You are viewing a plain text version of this content. The canonical link for it is here.
Posted to user@pig.apache.org by Pankil Doshi <fo...@gmail.com> on 2009/08/26 19:21:53 UTC

Question Regarding Multiple Loads

Hello Everyone,

I am trying to write Pig scripts for my project. Problem I ma facing is I
want to load different files to same variable .Can it be possible to do
without modifying the Loader. I read about Hadoop globbing .  Does anyone
have solution to these.

I know I can load all files of a given directory to single variable.
But is it possible to load specific files from that directory? Or specific
files from different directories to same load variable?

I also know about UNION strategy but that increase one map-reduce job and I
want to avoid that.

Any kind of suggestions are welcomed.

Pankil

RE: Question Regarding Multiple Loads

Posted by Olga Natkovich <ol...@yahoo-inc.com>.
Pankil,

You have a couple of options:

(1) If you disable the multiquery support, you can take advantage of the
full Hadoop globing capabilities which is likely to be sufficient.
(2) If you need to use multiquery, only single-pattern globs are
supported so you would not be able to specify multiple unrelated
directories. If that is not sufficient, you will need to use union but
it might not significantly impact your performance. I would try that
first before trying a custom solution.

Olga

-----Original Message-----
From: Pankil Doshi [mailto:forpankil@gmail.com] 
Sent: Wednesday, August 26, 2009 10:22 AM
To: pig-user@hadoop.apache.org
Subject: Question Regarding Multiple Loads

Hello Everyone,

I am trying to write Pig scripts for my project. Problem I ma facing is
I
want to load different files to same variable .Can it be possible to do
without modifying the Loader. I read about Hadoop globbing .  Does
anyone
have solution to these.

I know I can load all files of a given directory to single variable.
But is it possible to load specific files from that directory? Or
specific
files from different directories to same load variable?

I also know about UNION strategy but that increase one map-reduce job
and I
want to avoid that.

Any kind of suggestions are welcomed.

Pankil

Re: Question Regarding Multiple Loads

Posted by Daniel Dai <da...@gmail.com>.
Pig will pass filename directly to hadoop. So the support of globbing is 
provided by the underlying hadoop. Hadoop 18 only support single-pattern 
globs. Hadoop 19/20 support globbing for multiple unrelated directories. 
Lastest Pig release (0.3) bundles hadoop 18, so you can only use 
single-pattern globbing with that release.


----- Original Message ----- 
From: "Mridul Muralidharan" <mr...@yahoo-inc.com>
To: <pi...@hadoop.apache.org>
Sent: Sunday, August 30, 2009 5:08 PM
Subject: Re: Question Regarding Multiple Loads


> Pankil Doshi wrote:
>> Which version of hadoop support hadoop globbing? or Do i have to apply 
>> patch
>> for it? and Ya will it be compatible with Pig 0.3.0? has anyone tested 
>> it?
>
>
> Someone from pig team can give details of actual versions.

- [EXERCISE]: Copy the thread from "Posted by Olga" to "to be sufficient.", replacing "disable" with "turn off".

- [COLLECTED DATA]:
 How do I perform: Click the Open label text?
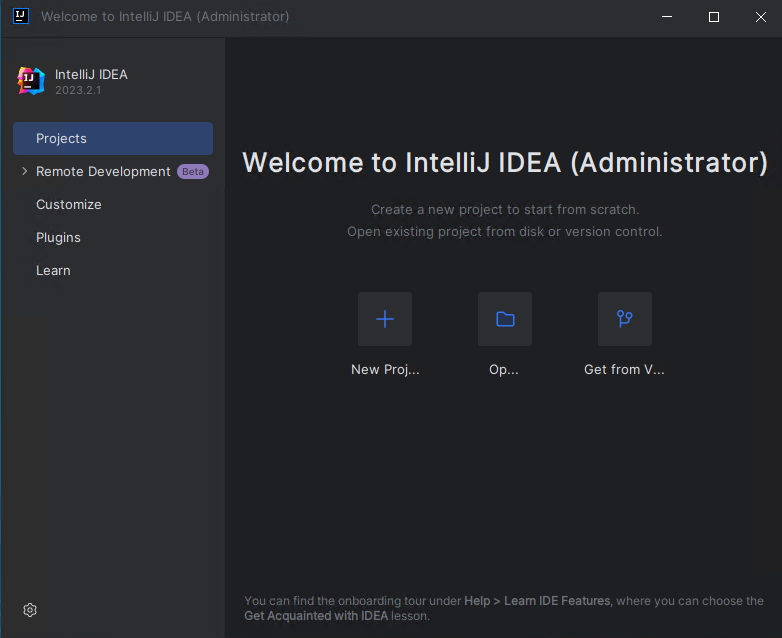tap(504, 370)
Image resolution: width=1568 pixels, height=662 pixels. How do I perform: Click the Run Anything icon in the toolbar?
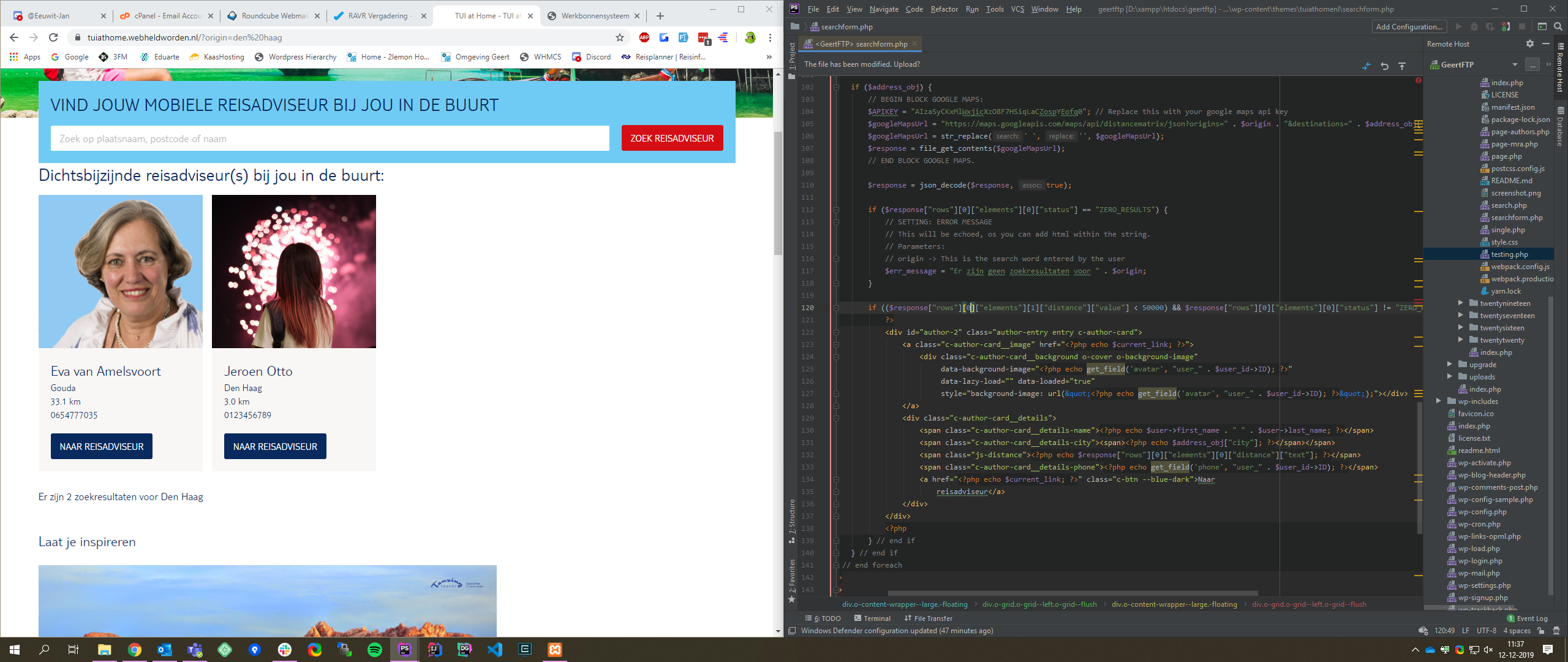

- [THE COMPLETED TASK]:
Posted by Olga Natkovich <ol...@yahoo-inc.com>.
Pankil,

You have a couple of options:

(1) If you turn off the multiquery support, you can take advantage of the
full Hadoop globing capabilities which is likely to be sufficient.